How do you determine the length of x in a right triangle when some of the information given is not part of the right triangle in question, but instead part of an outside acute angle? (Image included)

Here is the problem I am trying to figure out. I know I can use the 38° and 100 somehow, but since it isn't a right angle I am not sure how.

Aug 25, 2016

$x = 481.76 \text{ units}$

Explanation:

From what I can see, there is now way that we can solve this using only right triangles. Perhaps other contributors will find a way to use only right triangles, but I have a different approach to suggest.

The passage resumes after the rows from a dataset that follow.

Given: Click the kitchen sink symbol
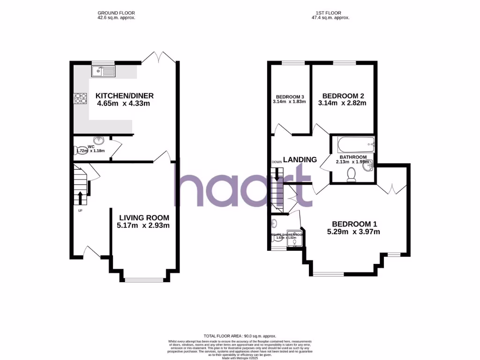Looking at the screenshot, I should (x=104, y=71).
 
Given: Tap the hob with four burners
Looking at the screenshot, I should (x=80, y=98).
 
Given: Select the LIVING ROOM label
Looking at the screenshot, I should (x=144, y=218).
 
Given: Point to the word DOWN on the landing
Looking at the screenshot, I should (x=277, y=162).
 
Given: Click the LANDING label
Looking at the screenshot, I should (x=300, y=159).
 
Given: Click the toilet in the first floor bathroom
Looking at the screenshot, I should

The angle to the left of the 43˚, directly over the hypotenuse, is supplementary with the 43˚. Let this angle be $\alpha$.

alpha = 180˚ - 43˚ = 137˚

Let the last unknown angle in the oblique triangle be $\theta$. We know that the angles in any triangle are always complimentary, so theta = 180˚ - 38˚ - 137˚ = 5˚.

We now know the angle opposite the only side we know as well as the angle opposite the hypotenuse (in the oblique triangle). We will therefore use the Law of Sines to determine the length of the hypotenuse of the right triangle.

Let the hypotenuse of the right triangle be $b$.

$\sin \frac{A}{a} = \sin \frac{B}{b}$

(sin5˚)/100 = (sin38˚)/b

b =(100sin38˚)/(sin5˚)

We'll keep it in exact value for now because at the end we want to have the most precise answer as possible.

We can now set up our ratio. We want to determine the length of $x$, opposite the known angle of 43˚. We know the measure of the hypotenuse. So, we will be using the sine ratio.

x/((100sin38˚)/(sin5˚)) = (sin43˚)/1

$x = 481.76 \text{ units}$

Hopefully this helps!